■ WHAT TO DO ■
Rewrite every line of the records below as a Markdown table with the columns Row and Record line, numbering each non-blank line and leaving out the blank lines and the pictures.

■ GIVEN DATA ■
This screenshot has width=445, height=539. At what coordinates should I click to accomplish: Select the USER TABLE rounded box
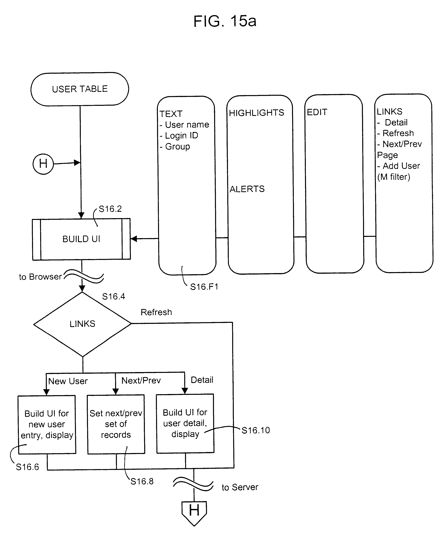point(80,89)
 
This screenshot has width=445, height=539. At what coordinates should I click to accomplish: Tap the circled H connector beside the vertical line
point(43,164)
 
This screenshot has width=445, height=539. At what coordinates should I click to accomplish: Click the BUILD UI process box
point(81,239)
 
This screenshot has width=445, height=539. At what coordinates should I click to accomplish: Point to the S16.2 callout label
point(110,209)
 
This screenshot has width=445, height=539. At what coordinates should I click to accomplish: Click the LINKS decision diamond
point(82,324)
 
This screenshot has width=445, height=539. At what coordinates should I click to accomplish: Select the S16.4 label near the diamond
point(113,296)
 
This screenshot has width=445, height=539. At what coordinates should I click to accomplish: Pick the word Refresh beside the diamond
point(156,312)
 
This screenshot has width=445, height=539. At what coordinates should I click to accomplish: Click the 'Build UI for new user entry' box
point(47,424)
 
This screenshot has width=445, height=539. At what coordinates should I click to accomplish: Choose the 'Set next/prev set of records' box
point(116,424)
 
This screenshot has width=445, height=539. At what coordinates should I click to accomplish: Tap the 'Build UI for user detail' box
point(185,423)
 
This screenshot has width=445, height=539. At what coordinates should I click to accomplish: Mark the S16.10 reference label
point(256,430)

■ SOLUTION TO THIS EXERCISE ■
| Row | Record line |
|---|---|
| 1 | This screenshot has width=445, height=539. At what coordinates should I click to accomplish: Select the USER TABLE rounded box |
| 2 | point(80,89) |
| 3 | This screenshot has width=445, height=539. At what coordinates should I click to accomplish: Tap the circled H connector beside the vertical line |
| 4 | point(43,164) |
| 5 | This screenshot has width=445, height=539. At what coordinates should I click to accomplish: Click the BUILD UI process box |
| 6 | point(81,239) |
| 7 | This screenshot has width=445, height=539. At what coordinates should I click to accomplish: Point to the S16.2 callout label |
| 8 | point(110,209) |
| 9 | This screenshot has width=445, height=539. At what coordinates should I click to accomplish: Click the LINKS decision diamond |
| 10 | point(82,324) |
| 11 | This screenshot has width=445, height=539. At what coordinates should I click to accomplish: Select the S16.4 label near the diamond |
| 12 | point(113,296) |
| 13 | This screenshot has width=445, height=539. At what coordinates should I click to accomplish: Pick the word Refresh beside the diamond |
| 14 | point(156,312) |
| 15 | This screenshot has width=445, height=539. At what coordinates should I click to accomplish: Click the 'Build UI for new user entry' box |
| 16 | point(47,424) |
| 17 | This screenshot has width=445, height=539. At what coordinates should I click to accomplish: Choose the 'Set next/prev set of records' box |
| 18 | point(116,424) |
| 19 | This screenshot has width=445, height=539. At what coordinates should I click to accomplish: Tap the 'Build UI for user detail' box |
| 20 | point(185,423) |
| 21 | This screenshot has width=445, height=539. At what coordinates should I click to accomplish: Mark the S16.10 reference label |
| 22 | point(256,430) |